CHARYBDIS script is really slow, seeking help

gabimaeztu · December 15, 2020, 5:52pm

Good afternoon,

We are carrying out the execution in a hospital of the CHARYBDIS (1.0) study and it’s been running for more than 30 hours. So far only 15 out of 105 queries have been completed. We know from the statistics of the database that the requests to the DB are not the problem (0.5s to 15s to resolve each).

The problem is the execution time of the R script.

Is it possible to speed up the process somehow?

Happy to debug or explore possible bottlenecks with your suggestions.
Thanks for your time,

krfeeney · December 16, 2020, 1:01am

Hi @gabimaeztu!

Welcome to the part of OHDSI that has a few warts Have we scared you yet?

I also have this problem on my databases. @anthonysena designed the package. He gave me the following advice: Build indices on the drug_source_concept_id and condition_source_concept_ids.

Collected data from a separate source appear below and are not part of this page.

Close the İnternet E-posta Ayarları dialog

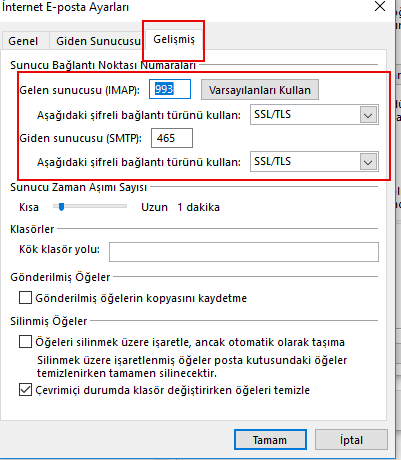[x=380, y=6]
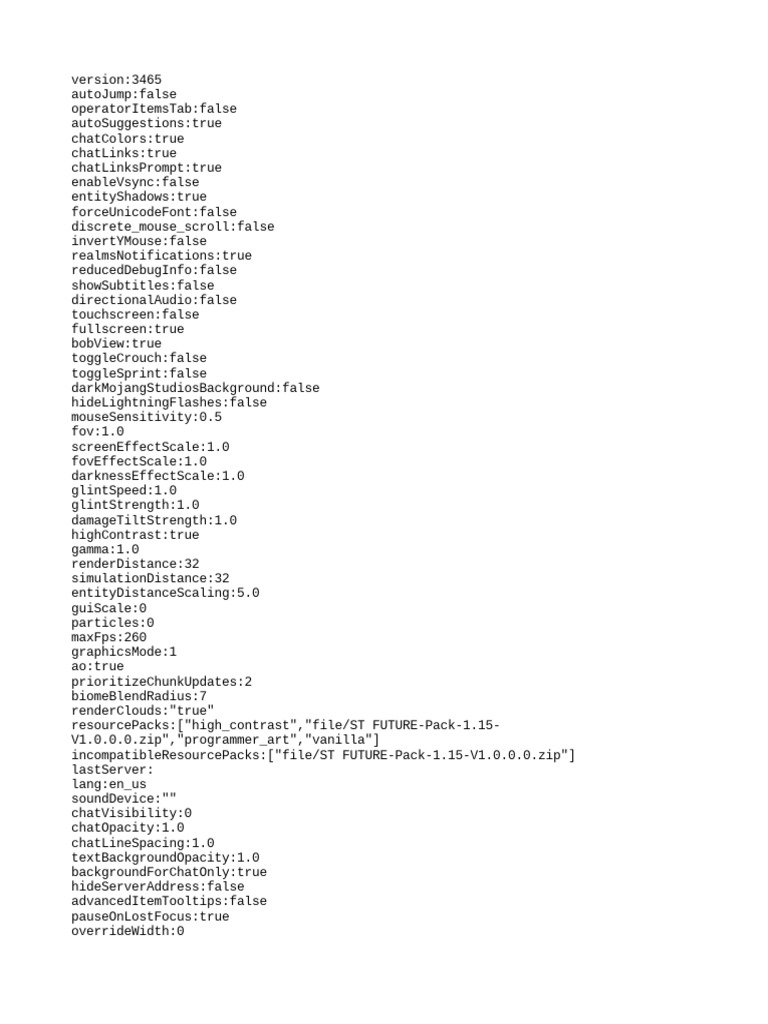Click the renderDistance:32 line

(x=135, y=564)
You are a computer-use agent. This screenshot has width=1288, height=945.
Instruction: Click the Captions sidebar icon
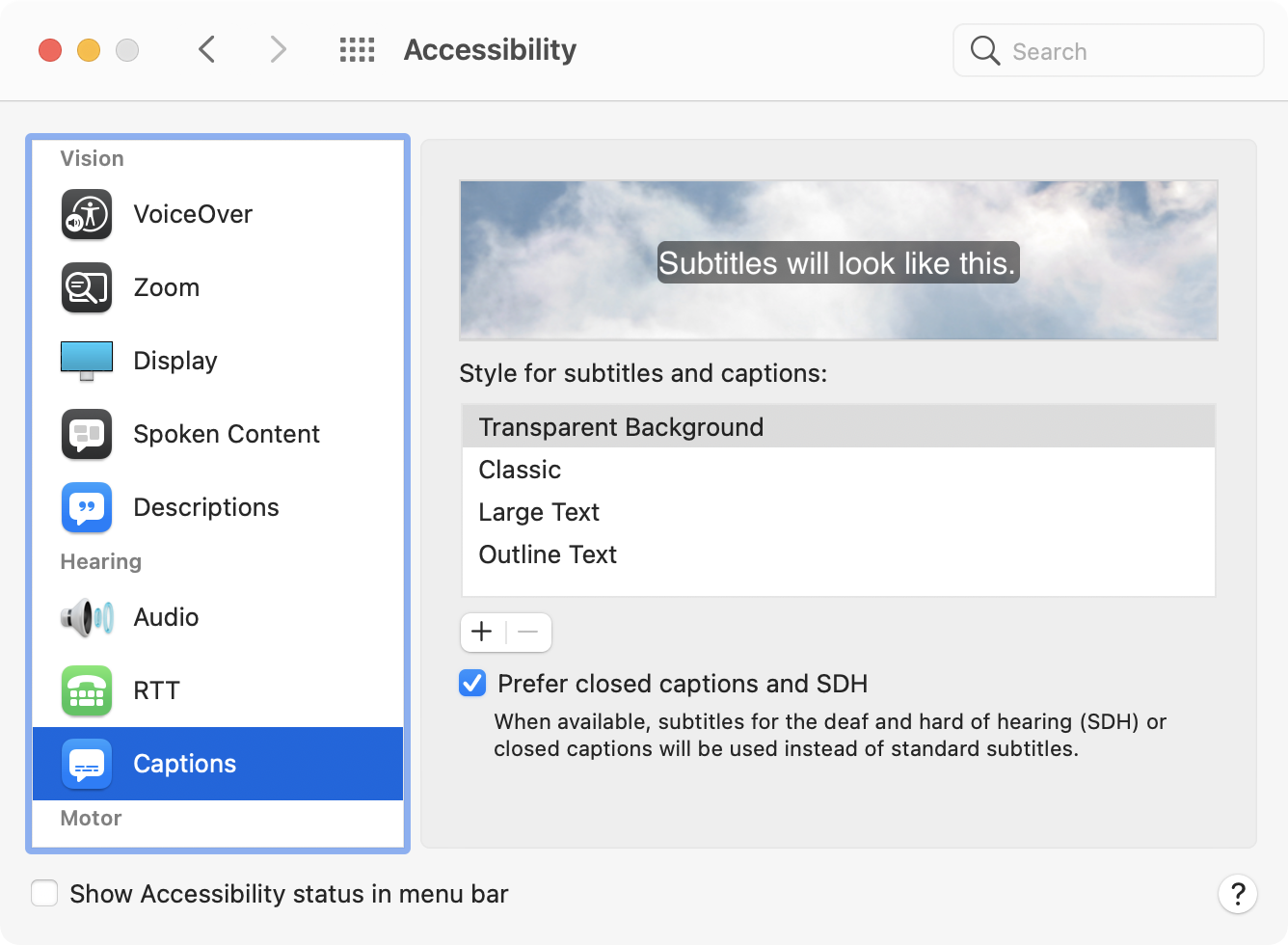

Why? CohortDiagnostics is the library that underpins this package. It’s greedy and looks across your source_concept_ids in CONDITION_OCCURRENCE and DRUG_EXPOSURE. This is essentially what RunDiagnostics is doing. It’s what leads to the Diagnostics Shiny Apps for COVID cohort definitions, Flu cohort definitions, the Stratification criteria we’ve created and any custom features we’ve defined.

I’m told this should really help.

If you continue to face problems, let us know. We are about to embark on Charybdis 2.0 which includes amending our current protocol with new questions that fit into the characterization framework. We will also be revisiting the Charybdis package code for optimization.

BTW, I forgot to ask… what dialect of SQL are you using?

Best,
Kristin

gabimaeztu · December 17, 2020, 7:21am

Thank you very much for your answer, I really appreciate it.

Zero scared and 100% committed!

We have already created the indexes and we have updated the package to version 1.4.0. Let’s see if this time the execution is faster. We will keep an eye on the database, but we didn’t saw performance problems there. We use Postgres and some Postgres extensions.

I just joined the 2.0 chat, so I’ll try to help there as much as I can,
Bests,

gabimaeztu · December 21, 2020, 10:43am

Hi @krfeeney

The execution finished this weekend, seems that the problem was an overselling and prioritization in the Hospitals clusters, everything runned much quicker during the weekend.

Thanks for your time and suggestions,